College of
Human
Medicine

Dean's Update | January 15, 2021

Friends,

As I watch the political crisis and the pandemic reach historic crescendos at a national level, I want to make sure we focus on what we are doing locally to keep people safe and healthy. Even as more and more people are vaccinated, we need to continue to wear our masks, spatially distance, and wash our hands. And, I hope any demonstrations are peaceful and safe.

Last spring, I was on service when armed protesters entered the statehouse. That event was a generally peaceful protest against the state’s pandemic response. Sparrow, where I was rounding, is right down the street from the Michigan State Capitol. It was pretty frightening to see armed people going up and down Michigan Ave., and many of our students, residents, and faculty live within walking distance of the statehouse.

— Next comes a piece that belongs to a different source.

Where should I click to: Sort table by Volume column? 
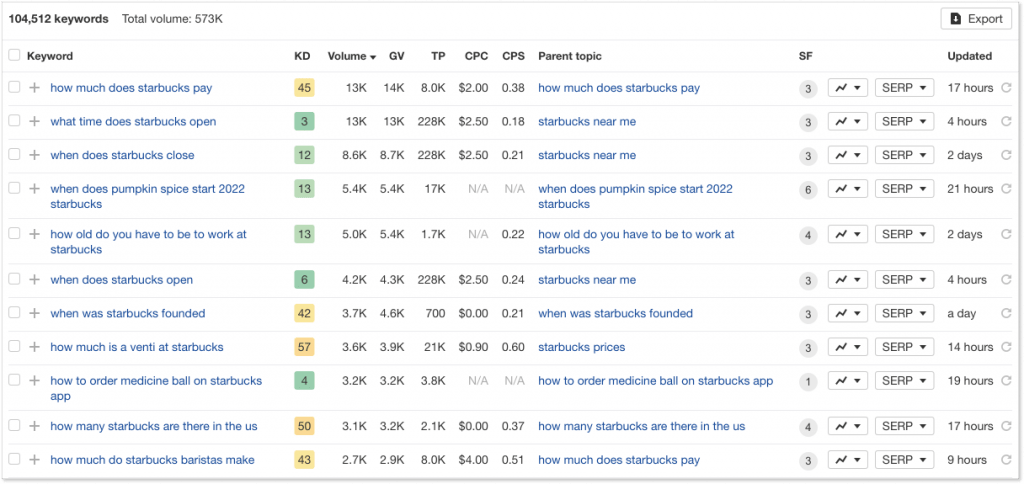pyautogui.click(x=352, y=56)
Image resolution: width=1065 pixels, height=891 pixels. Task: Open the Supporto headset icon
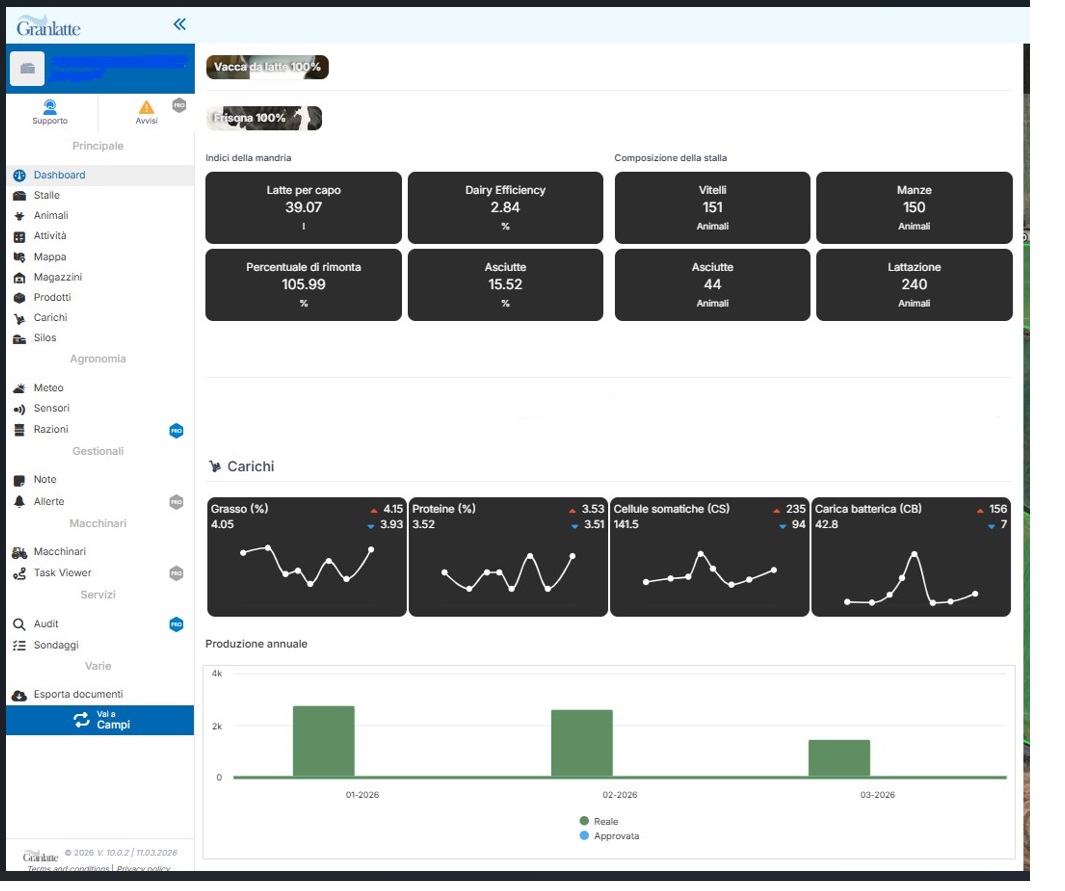(x=50, y=106)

The FBI reports concerns about armed protests this weekend and into next week, and we all recall the plot to kidnap the governor. Please stay away from the Capitol and away from protests. Any community could be beset by demonstrations that take an angry turn, and if it is not safe to go out, please stay home. Across the state and across our system, we are treating this like our bad weather policies – if it is not safe to go out, do not go out. Obviously, some of our faculty who do emergency and acute care will have to find a way to hospitals even if things take a turn for the worse. Please be careful.

We continue to have more and more people vaccinated even while national death rates reach record levels. Medical students in each of our communities are being vaccinated, and our students are stepping up as our clinical partners are asking for more help in the vaccination of the general public. And our saliva testing program is now mandatory for our MS1 and MS2 students. We are starting a multi-part story on the people behind the Early Detection Program – this is a real point of pride for the college.

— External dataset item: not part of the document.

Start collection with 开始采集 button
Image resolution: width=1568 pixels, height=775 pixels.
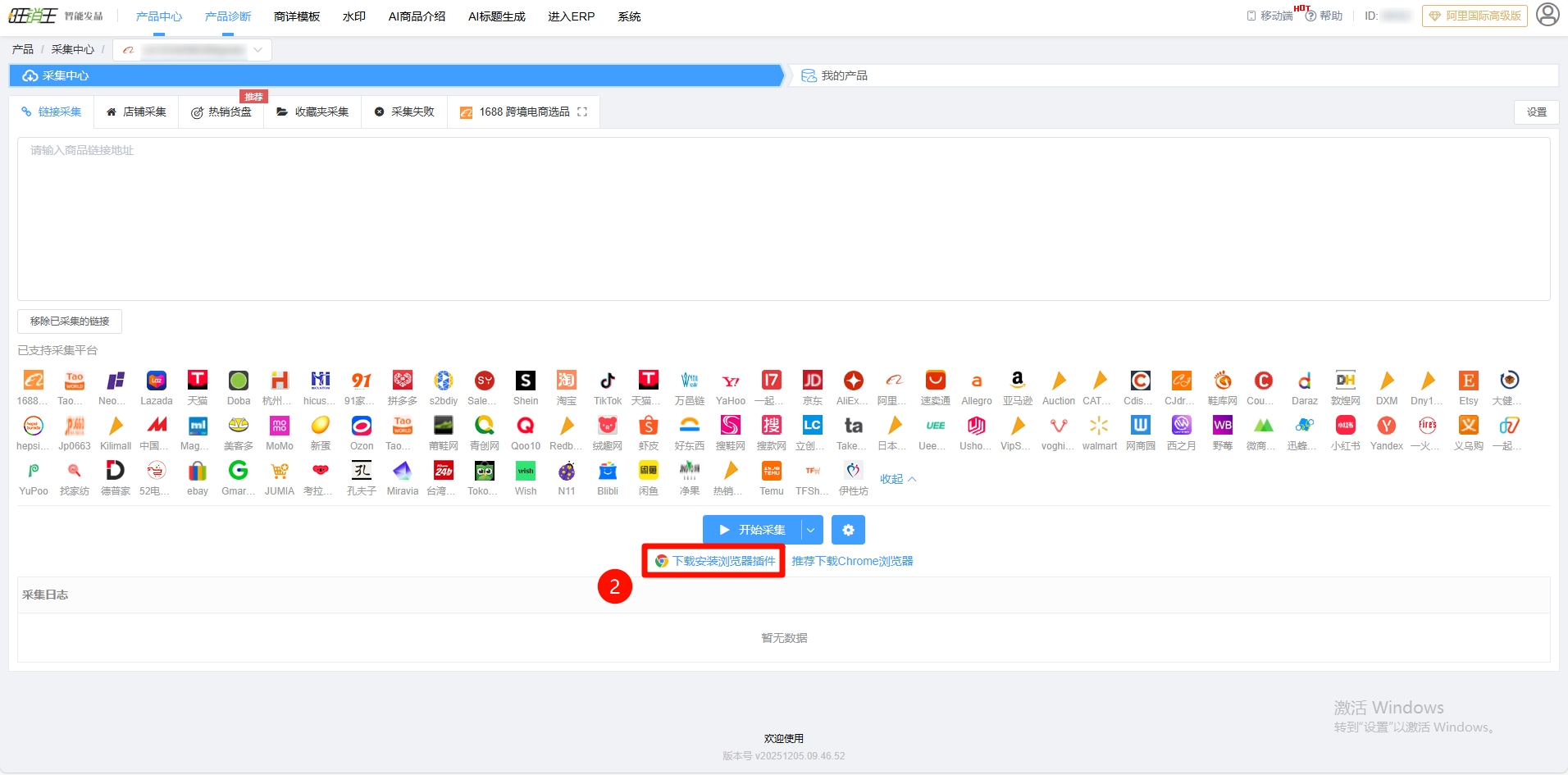752,530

There are just a lot of stressful events right now, and our wellness team has put together some additional wellness sessions. Times are difficult, and we hope to be helpful.

This week, our Chair of Family Medicine, Bengt Arnetz, announced he will be stepping down as chair May 31, 2021, and will shift his main focus to his research. Dr. Arnetz has led growth of the department’s research program, bringing the department into the top 20 of the Blue Ridge NIH rankings for the first time. In 2020 our students made family medicine residency their number one choice, selected by 19.3% of all graduating students. This is among the highest percentage in the country and an impressive achievement of the department and its partners. Dr. Arnetz has also been a strong advocate for changing the economic philosophy of our clinical programs from fee-for-service to population health and has been a great partner for quality improvement with hospital partners. He has worked to turn around long-standing financial losses in family medicine’s clinical practice resulting in a small surplus in FY20. I want to offer my deep thanks and appreciation for his work as chair of the department. I plan to meet with department faculty in the near future to discuss a search. I hope we can set a search that will conclude before Dr. Arnetz steps away from the role with the goal of avoiding an interim chair.

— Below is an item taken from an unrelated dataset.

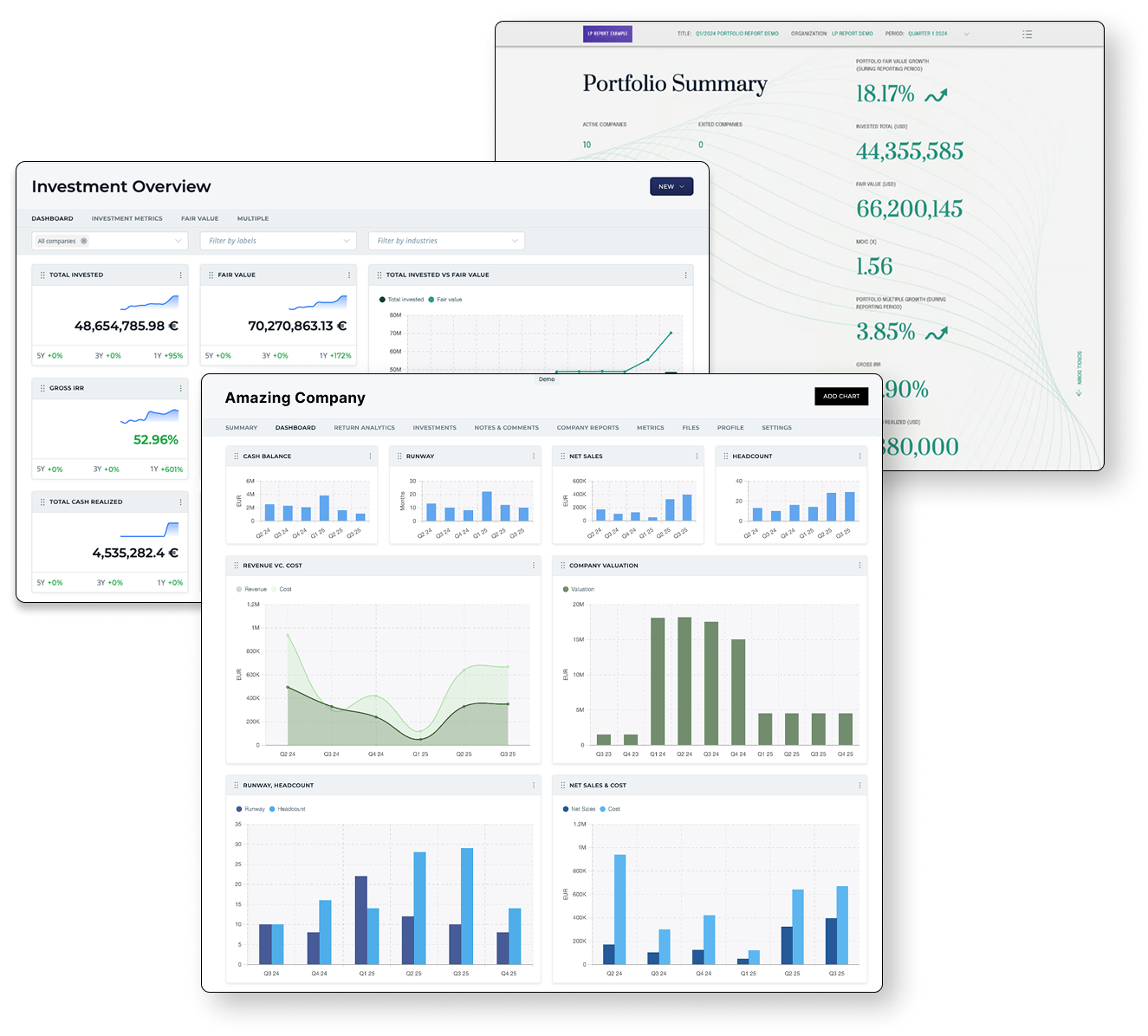
Task: Open the Runway widget three-dot menu
Action: click(x=534, y=456)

Next week is the celebration of Martin Luther King Jr.’s life and legacy. The college is part of a multi-college celebration with our own Debra Furr-Holden as one of the speakers on the topic of racism as a public health crisis. Given the year of deadly racial health disparities and inequity, racist police violence, and the recent insurrection, there will be much on which to reflect.

Injustice extends to economics as well. It turns out that women are bearing the brunt of job losses. (I have now linked to my first Marie Claire article, but you should also read the interesting, original work from CNN.) While all kinds of folks lost jobs in December, the net change for men was up 16,000 jobs while women net a loss of 156,000 jobs. In the end the net change in jobs in December 2020 was a loss of 140,000 jobs and the net decrease was accounted for entirely by women. Since February 2020, women have lost a million more jobs than men. Unemployment rates are highest for Hispanic women (9.1%) and Black women (8.4%) compared with white women (5.7%). There is a reason the 1963 march in Washington, DC was called the March on Washington for Jobs and Freedom

Wear your mask, wash your hands, stay home if you are sick, spatially distance, and get vaccinated when you can.